**Work instruction:** Once you find the line with "Документы (238, 2402)" in the data that follows, repeat it and every line after it exactly, through the line with "Трубы для ТЭК (446, 2236)".

**Data to use:**

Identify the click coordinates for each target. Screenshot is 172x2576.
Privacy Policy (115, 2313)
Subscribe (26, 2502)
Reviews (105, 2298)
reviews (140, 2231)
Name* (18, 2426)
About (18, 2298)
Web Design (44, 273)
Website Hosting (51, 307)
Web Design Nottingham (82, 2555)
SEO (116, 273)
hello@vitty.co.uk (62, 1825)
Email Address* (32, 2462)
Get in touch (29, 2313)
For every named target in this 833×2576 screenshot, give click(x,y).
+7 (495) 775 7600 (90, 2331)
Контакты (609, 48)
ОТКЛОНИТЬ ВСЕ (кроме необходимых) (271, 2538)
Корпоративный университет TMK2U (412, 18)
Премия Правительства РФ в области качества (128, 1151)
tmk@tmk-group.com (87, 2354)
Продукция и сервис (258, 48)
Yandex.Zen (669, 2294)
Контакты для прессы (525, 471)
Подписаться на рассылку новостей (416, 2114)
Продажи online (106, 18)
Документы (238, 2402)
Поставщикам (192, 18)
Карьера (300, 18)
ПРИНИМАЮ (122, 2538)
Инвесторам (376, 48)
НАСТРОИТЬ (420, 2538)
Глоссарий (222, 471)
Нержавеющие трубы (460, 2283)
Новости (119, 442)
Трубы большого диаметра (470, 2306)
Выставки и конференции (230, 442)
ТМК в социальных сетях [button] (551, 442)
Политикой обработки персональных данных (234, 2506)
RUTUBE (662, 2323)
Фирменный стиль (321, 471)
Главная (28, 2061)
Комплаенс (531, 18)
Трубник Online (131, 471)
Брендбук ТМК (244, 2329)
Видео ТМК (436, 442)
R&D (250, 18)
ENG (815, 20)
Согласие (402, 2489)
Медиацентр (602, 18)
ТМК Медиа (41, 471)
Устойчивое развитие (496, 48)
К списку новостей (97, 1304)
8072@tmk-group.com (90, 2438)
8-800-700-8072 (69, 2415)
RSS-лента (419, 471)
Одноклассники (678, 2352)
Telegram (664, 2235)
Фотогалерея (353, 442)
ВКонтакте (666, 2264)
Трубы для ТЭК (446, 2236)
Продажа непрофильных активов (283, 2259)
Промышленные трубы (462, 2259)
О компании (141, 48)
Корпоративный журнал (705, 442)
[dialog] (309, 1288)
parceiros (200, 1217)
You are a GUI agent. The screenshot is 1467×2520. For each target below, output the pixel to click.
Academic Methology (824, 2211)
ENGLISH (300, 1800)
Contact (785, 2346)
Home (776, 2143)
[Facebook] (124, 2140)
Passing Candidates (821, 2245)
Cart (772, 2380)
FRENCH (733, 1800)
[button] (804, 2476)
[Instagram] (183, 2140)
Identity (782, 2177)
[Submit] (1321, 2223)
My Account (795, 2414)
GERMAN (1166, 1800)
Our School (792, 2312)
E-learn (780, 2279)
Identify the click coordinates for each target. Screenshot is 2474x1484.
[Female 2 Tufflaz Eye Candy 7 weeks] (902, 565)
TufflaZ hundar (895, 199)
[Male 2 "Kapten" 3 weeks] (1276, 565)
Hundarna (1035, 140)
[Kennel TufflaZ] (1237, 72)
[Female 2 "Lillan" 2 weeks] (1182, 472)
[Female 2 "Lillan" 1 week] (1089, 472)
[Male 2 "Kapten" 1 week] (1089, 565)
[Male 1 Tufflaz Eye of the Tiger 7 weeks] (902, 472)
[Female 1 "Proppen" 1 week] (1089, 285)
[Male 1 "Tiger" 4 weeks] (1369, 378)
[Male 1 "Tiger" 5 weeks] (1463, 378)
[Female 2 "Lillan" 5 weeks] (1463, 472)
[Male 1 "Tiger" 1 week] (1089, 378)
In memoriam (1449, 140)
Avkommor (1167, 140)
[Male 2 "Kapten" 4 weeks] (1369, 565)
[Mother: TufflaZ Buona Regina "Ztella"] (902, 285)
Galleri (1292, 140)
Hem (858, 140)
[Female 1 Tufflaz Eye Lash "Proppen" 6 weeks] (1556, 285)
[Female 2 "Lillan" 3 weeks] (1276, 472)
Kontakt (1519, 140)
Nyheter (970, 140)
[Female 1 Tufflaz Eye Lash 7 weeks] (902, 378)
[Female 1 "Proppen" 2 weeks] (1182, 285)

**Result for this exercise:**
Документы (238, 2402)
Поставщикам (192, 18)
Карьера (300, 18)
ПРИНИМАЮ (122, 2538)
Инвесторам (376, 48)
НАСТРОИТЬ (420, 2538)
Глоссарий (222, 471)
Нержавеющие трубы (460, 2283)
Новости (119, 442)
Трубы большого диаметра (470, 2306)
Выставки и конференции (230, 442)
ТМК в социальных сетях [button] (551, 442)
Политикой обработки персональных данных (234, 2506)
RUTUBE (662, 2323)
Фирменный стиль (321, 471)
Главная (28, 2061)
Комплаенс (531, 18)
Трубник Online (131, 471)
Брендбук ТМК (244, 2329)
Видео ТМК (436, 442)
R&D (250, 18)
ENG (815, 20)
Согласие (402, 2489)
Медиацентр (602, 18)
ТМК Медиа (41, 471)
Устойчивое развитие (496, 48)
К списку новостей (97, 1304)
8072@tmk-group.com (90, 2438)
8-800-700-8072 (69, 2415)
RSS-лента (419, 471)
Одноклассники (678, 2352)
Telegram (664, 2235)
Фотогалерея (353, 442)
ВКонтакте (666, 2264)
Трубы для ТЭК (446, 2236)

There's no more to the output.